**Description of the task**
Rewrite the records below, putting "Display area" in place of "Viewport" wherever it occurs and keeping everything else identical.

#### Task input

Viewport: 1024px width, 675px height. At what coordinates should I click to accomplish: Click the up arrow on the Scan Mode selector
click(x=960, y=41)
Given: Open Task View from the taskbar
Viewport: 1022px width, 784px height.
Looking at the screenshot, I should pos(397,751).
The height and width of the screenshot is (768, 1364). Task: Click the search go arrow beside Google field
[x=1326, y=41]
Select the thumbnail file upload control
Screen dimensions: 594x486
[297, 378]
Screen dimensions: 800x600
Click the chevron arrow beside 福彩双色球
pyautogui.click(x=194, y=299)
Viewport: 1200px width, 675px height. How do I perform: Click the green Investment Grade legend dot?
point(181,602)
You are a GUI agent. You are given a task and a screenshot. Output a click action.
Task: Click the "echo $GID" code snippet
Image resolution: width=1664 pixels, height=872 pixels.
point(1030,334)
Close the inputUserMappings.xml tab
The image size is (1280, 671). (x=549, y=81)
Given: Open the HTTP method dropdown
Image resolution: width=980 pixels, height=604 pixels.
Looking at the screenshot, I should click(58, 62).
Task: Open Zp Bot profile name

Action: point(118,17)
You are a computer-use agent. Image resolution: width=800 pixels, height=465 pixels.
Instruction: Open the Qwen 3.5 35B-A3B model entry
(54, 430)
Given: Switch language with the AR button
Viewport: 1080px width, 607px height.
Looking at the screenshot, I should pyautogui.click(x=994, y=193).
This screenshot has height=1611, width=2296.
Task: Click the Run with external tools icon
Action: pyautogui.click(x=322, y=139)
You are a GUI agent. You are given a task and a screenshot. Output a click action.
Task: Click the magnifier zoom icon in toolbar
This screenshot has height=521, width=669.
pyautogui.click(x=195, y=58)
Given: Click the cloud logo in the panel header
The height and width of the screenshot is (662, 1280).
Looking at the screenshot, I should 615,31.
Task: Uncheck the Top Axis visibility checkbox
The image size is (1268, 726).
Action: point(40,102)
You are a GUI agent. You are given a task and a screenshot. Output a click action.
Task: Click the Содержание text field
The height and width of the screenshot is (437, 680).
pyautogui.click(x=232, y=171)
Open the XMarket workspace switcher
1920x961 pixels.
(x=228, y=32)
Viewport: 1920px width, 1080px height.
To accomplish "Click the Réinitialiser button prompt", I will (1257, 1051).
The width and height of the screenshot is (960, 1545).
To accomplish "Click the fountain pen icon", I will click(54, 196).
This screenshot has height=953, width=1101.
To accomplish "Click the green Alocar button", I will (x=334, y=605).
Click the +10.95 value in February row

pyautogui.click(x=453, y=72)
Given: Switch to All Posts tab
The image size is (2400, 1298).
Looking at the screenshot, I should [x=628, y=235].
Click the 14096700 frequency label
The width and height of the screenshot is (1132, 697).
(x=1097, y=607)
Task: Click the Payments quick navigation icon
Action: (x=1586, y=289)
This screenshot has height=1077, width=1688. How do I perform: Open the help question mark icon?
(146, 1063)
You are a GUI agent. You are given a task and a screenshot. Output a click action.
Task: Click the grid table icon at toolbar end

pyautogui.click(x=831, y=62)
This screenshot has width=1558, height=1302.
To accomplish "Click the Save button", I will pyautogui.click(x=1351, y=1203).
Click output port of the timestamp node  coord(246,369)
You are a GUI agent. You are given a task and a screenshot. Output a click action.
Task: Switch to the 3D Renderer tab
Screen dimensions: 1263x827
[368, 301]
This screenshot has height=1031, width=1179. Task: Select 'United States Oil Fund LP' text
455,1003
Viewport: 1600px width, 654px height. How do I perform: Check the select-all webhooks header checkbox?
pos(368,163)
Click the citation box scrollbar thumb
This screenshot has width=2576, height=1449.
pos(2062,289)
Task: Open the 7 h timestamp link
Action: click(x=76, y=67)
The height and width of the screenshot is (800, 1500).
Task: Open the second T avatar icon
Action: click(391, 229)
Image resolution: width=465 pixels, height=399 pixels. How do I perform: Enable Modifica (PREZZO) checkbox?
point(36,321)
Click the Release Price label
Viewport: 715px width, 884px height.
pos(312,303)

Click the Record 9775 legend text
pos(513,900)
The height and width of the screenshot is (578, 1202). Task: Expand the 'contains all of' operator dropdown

########

**Response**
Display area: 1024px width, 675px height. At what coordinates should I click to accomplish: Click the up arrow on the Scan Mode selector
click(x=960, y=41)
Given: Open Task View from the taskbar
Display area: 1022px width, 784px height.
Looking at the screenshot, I should pos(397,751).
The height and width of the screenshot is (768, 1364). Task: Click the search go arrow beside Google field
[x=1326, y=41]
Select the thumbnail file upload control
Screen dimensions: 594x486
[297, 378]
Screen dimensions: 800x600
Click the chevron arrow beside 福彩双色球
pyautogui.click(x=194, y=299)
Display area: 1200px width, 675px height. How do I perform: Click the green Investment Grade legend dot?
point(181,602)
You are a GUI agent. You are given a task and a screenshot. Output a click action.
Task: Click the "echo $GID" code snippet
Image resolution: width=1664 pixels, height=872 pixels.
point(1030,334)
Close the inputUserMappings.xml tab
The image size is (1280, 671). (x=549, y=81)
Given: Open the HTTP method dropdown
Image resolution: width=980 pixels, height=604 pixels.
Looking at the screenshot, I should click(58, 62).
Task: Open Zp Bot profile name

Action: point(118,17)
You are a computer-use agent. Image resolution: width=800 pixels, height=465 pixels.
Instruction: Open the Qwen 3.5 35B-A3B model entry
(54, 430)
Given: Switch language with the AR button
Display area: 1080px width, 607px height.
Looking at the screenshot, I should pyautogui.click(x=994, y=193).
This screenshot has height=1611, width=2296.
Task: Click the Run with external tools icon
Action: pyautogui.click(x=322, y=139)
You are a GUI agent. You are given a task and a screenshot. Output a click action.
Task: Click the magnifier zoom icon in toolbar
This screenshot has height=521, width=669.
pyautogui.click(x=195, y=58)
Given: Click the cloud logo in the panel header
The height and width of the screenshot is (662, 1280).
Looking at the screenshot, I should 615,31.
Task: Uncheck the Top Axis visibility checkbox
The image size is (1268, 726).
Action: point(40,102)
You are a GUI agent. You are given a task and a screenshot. Output a click action.
Task: Click the Содержание text field
The height and width of the screenshot is (437, 680).
pyautogui.click(x=232, y=171)
Open the XMarket workspace switcher
1920x961 pixels.
(x=228, y=32)
Display area: 1920px width, 1080px height.
To accomplish "Click the Réinitialiser button prompt", I will (1257, 1051).
The width and height of the screenshot is (960, 1545).
To accomplish "Click the fountain pen icon", I will click(54, 196).
This screenshot has height=953, width=1101.
To accomplish "Click the green Alocar button", I will (x=334, y=605).
Click the +10.95 value in February row

pyautogui.click(x=453, y=72)
Given: Switch to All Posts tab
The image size is (2400, 1298).
Looking at the screenshot, I should [x=628, y=235].
Click the 14096700 frequency label
The width and height of the screenshot is (1132, 697).
(x=1097, y=607)
Task: Click the Payments quick navigation icon
Action: (x=1586, y=289)
This screenshot has height=1077, width=1688. How do I perform: Open the help question mark icon?
(146, 1063)
You are a GUI agent. You are given a task and a screenshot. Output a click action.
Task: Click the grid table icon at toolbar end

pyautogui.click(x=831, y=62)
This screenshot has width=1558, height=1302.
To accomplish "Click the Save button", I will pyautogui.click(x=1351, y=1203).
Click output port of the timestamp node  coord(246,369)
You are a GUI agent. You are given a task and a screenshot. Output a click action.
Task: Switch to the 3D Renderer tab
Screen dimensions: 1263x827
[368, 301]
This screenshot has height=1031, width=1179. Task: Select 'United States Oil Fund LP' text
455,1003
Display area: 1600px width, 654px height. How do I perform: Check the select-all webhooks header checkbox?
pos(368,163)
Click the citation box scrollbar thumb
This screenshot has width=2576, height=1449.
pos(2062,289)
Task: Open the 7 h timestamp link
Action: click(x=76, y=67)
The height and width of the screenshot is (800, 1500).
Task: Open the second T avatar icon
Action: click(391, 229)
Image resolution: width=465 pixels, height=399 pixels. How do I perform: Enable Modifica (PREZZO) checkbox?
point(36,321)
Click the Release Price label
Display area: 715px width, 884px height.
pos(312,303)

Click the Record 9775 legend text
pos(513,900)
The height and width of the screenshot is (578, 1202). Task: Expand the 'contains all of' operator dropdown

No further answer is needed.